The reduced number of radii in webs built by spiders fed LQ flies is interesting from a functional point of view. The radii provide the scaffolding of the web, while the sticky spiral threads retain the prey. Thus, spiders fed sub-optimal nutrients may reduce their investment in the web by reducing the number of radii without seriously affecting the amount of sticky spiral silk. Whether this is an optimal strategy under nutrient deficiency may depend on the types of prey that are available in the habitat. A web with fewer radii is less resistant to strong forces, e.g. fast-flying prey, rain or wind (Craig 1987; Eberhard 1990). The nitrogen content of HQ flies and LQ flies was 8.7 per cent and 7.9 per cent, respectively. However, the dog food added to the HQ fly medium contains many nutrients, which may even have been altered during passage through the digestive tract of the fly. Therefore, other candidate nutrients might have been responsible for the observed variation in web building, for example the balance of amino acids (Craig et al. 2000; Tso et al. 2005).
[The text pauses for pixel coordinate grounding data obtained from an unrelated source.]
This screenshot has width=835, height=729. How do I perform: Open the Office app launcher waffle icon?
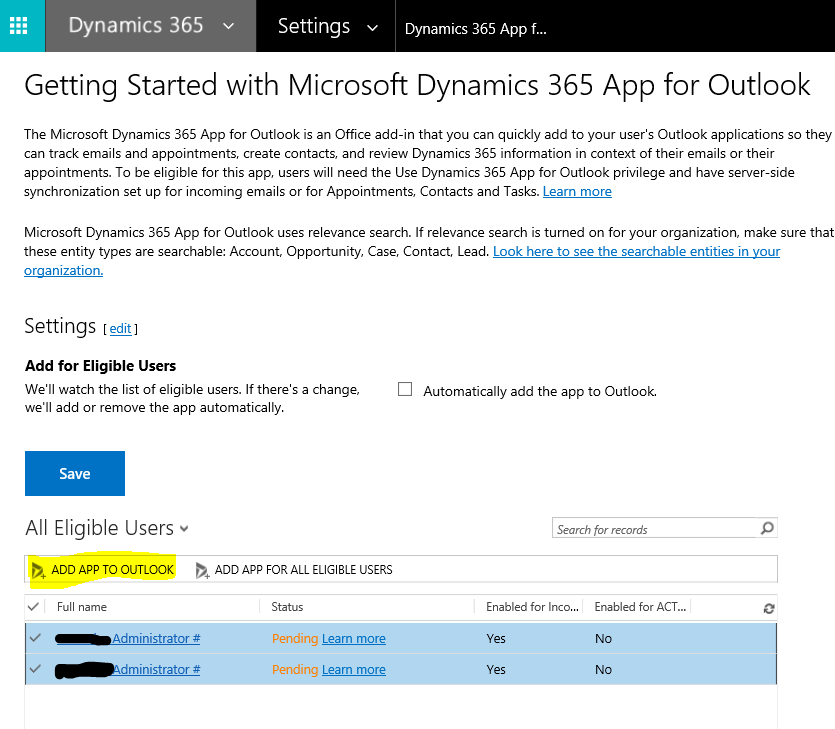click(20, 25)
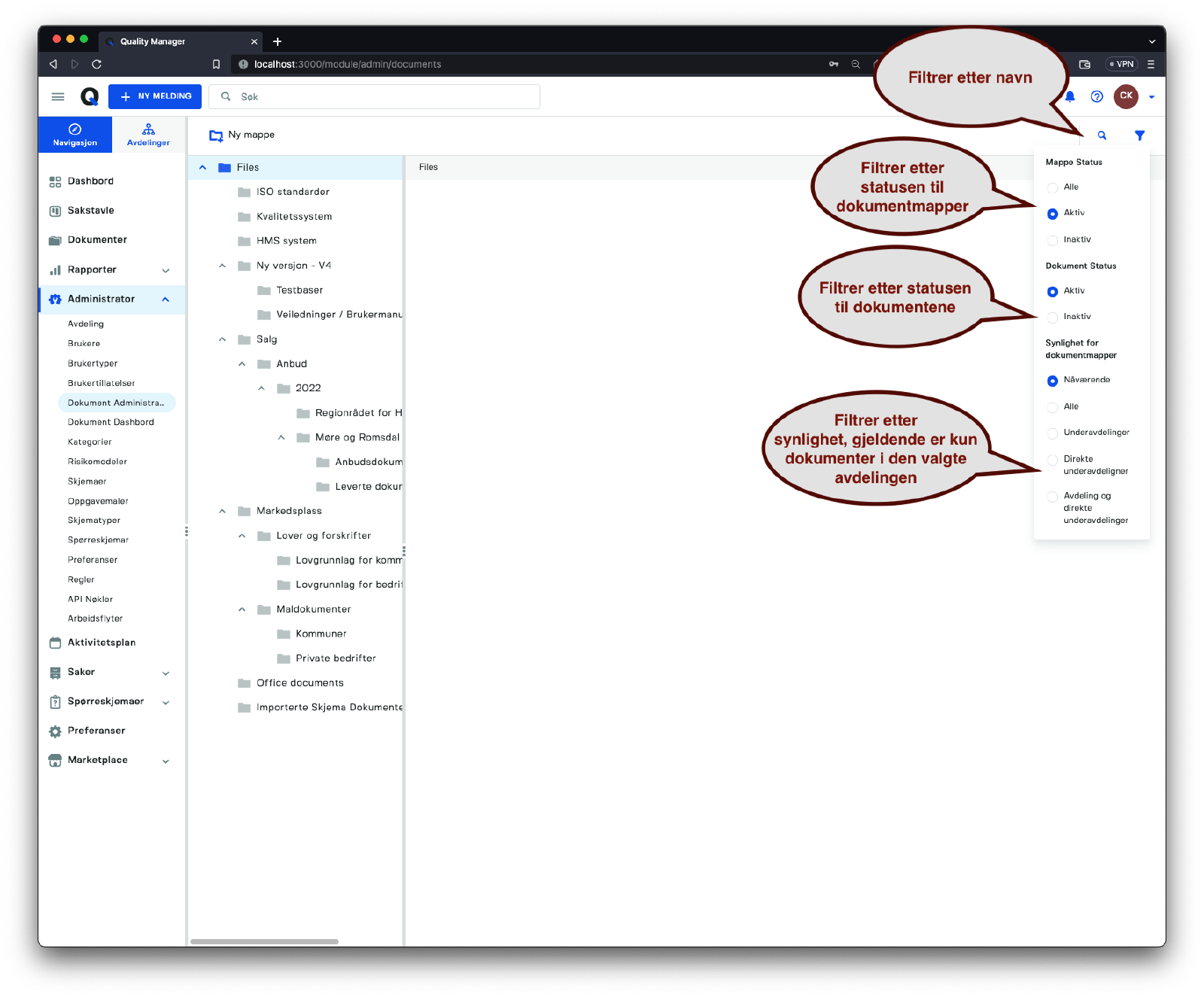1204x997 pixels.
Task: Click the NY MELDING button
Action: tap(155, 96)
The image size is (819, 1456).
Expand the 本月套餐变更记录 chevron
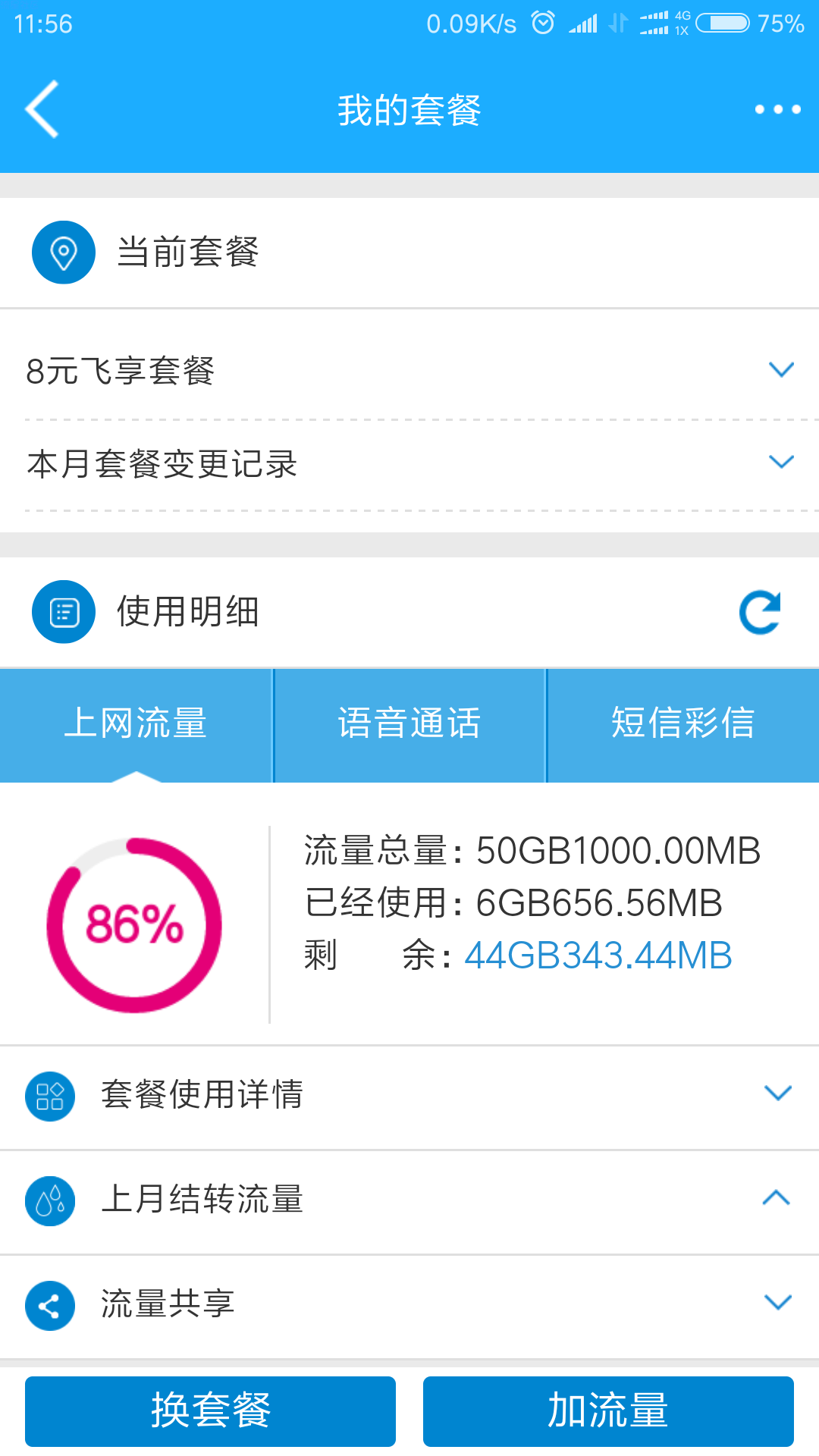pyautogui.click(x=781, y=462)
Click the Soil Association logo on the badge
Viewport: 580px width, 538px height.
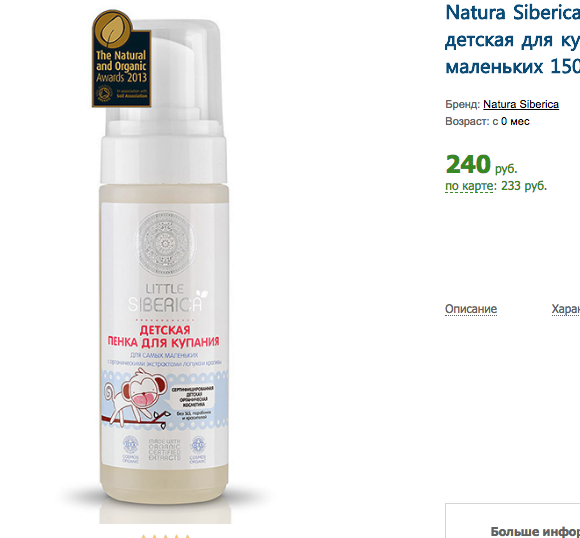click(x=105, y=93)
Our results regarding the effects of prey availability confirm previous findings of increased foraging activity and enlarged webs under food-limited situations (Sherman 1994; Vollrath & Samu 1997). Thus, it appears that the two types of nutritional stress lead to opposite directed responses: reduced prey availability leads to larger webs and nutritional imbalance leads to reduced material investment and fewer webs. All web parameters (except the free sector angle) were affected by either spider body mass or one of the two nutritional factors. As the free sector angle was the only parameter without any expected influence on the capture rate, our results support the view that the orb web is highly plastic and adapts to current foraging requirements (Sherman 1994; Heiling & Herberstein 2000).